A loss function measures prediction error. Common choices include:

Mean Squared Error (MSE) — for regression: average of squared differences between predicted and actual values. Penalises large errors heavily.
Cross-Entropy Loss — for classification: measures how far a predicted probability distribution is from the true label. Used in logistic regression and neural networks.
Hinge Loss — used in Support Vector Machines; maximises the margin between classes.

Gradient Descent

Gradient descent is the core optimisation algorithm. Think of it as trying to find the bottom of a hilly landscape (the loss surface) by always stepping in the direction of steepest descent.

Gradient Descent — pseudocode intuition

# w = model weights,  L = loss function,  lr = learning rate
for epoch in range(num_epochs):
    predictions = model.forward(X)          # make predictions
    loss = compute_loss(predictions, y)     # measure error
    gradients = compute_gradients(loss, w)  # direction of steepest increase
    w = w - lr * gradients                  # step in the opposite direction
    # repeat until loss stops decreasing

Three variants matter in practice:

Batch GD — uses all training examples per update. Stable, but slow on large datasets.
Stochastic GD (SGD) — updates on one example at a time. Fast but noisy.
Mini-batch GD — the most common: updates on small batches (32–256 samples). Best of both worlds.

The Learning Rate

The learning rate (lr) controls how big each step is. Too large → overshoot the minimum and diverge. Too small → training takes forever. In practice, use adaptive optimisers like Adam or AdaGrad that automatically tune the learning rate per parameter.

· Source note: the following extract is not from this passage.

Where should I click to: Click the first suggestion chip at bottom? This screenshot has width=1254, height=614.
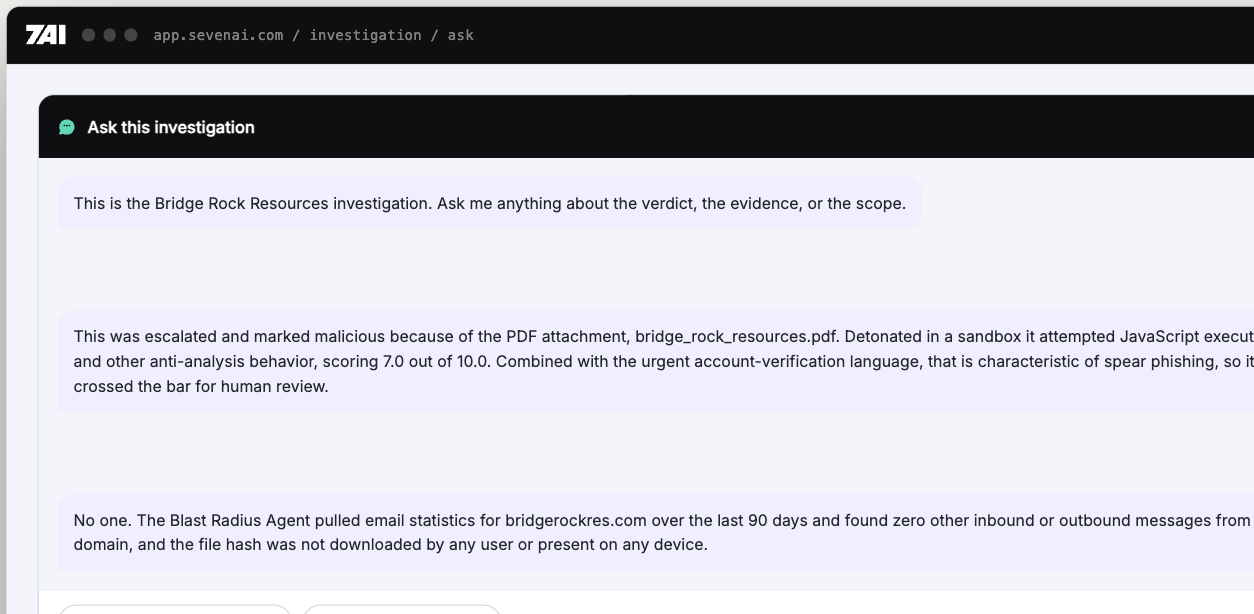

🧠 Every ML algorithm — whether linear regression or a deep neural network — is essentially: define a loss, compute gradients, update weights. The architecture changes; the optimisation loop doesn't.

3 Three Types of Machine Learning

🎫

Supervised Learning

Learns from labelled examples (input + correct answer). The most common paradigm in production ML. Used for classification and regression.

🔍

Unsupervised Learning

Finds hidden patterns in unlabelled data. No correct answers provided — the algorithm discovers structure itself. Used for clustering, dimensionality reduction, anomaly detection.

🎮

Reinforcement Learning

An agent interacts with an environment, takes actions, and learns from rewards and penalties. Powers game AI (AlphaGo), robotics, and recommendation systems.

Supervised Learning — Deep Dive

You provide labelled training pairs — e.g. 50,000 emails each tagged as "spam" or "not spam". The algorithm learns a mapping function from email features to the label. Two sub-tasks:

Classification — predict a discrete category. Binary: spam/not-spam, fraud/legit. Multi-class: cat/dog/bird. Multi-label: a photo can be tagged {outdoors, people, sports} simultaneously.
Regression — predict a continuous number. Examples: house price prediction, temperature forecasting, stock return estimation, patient length-of-stay.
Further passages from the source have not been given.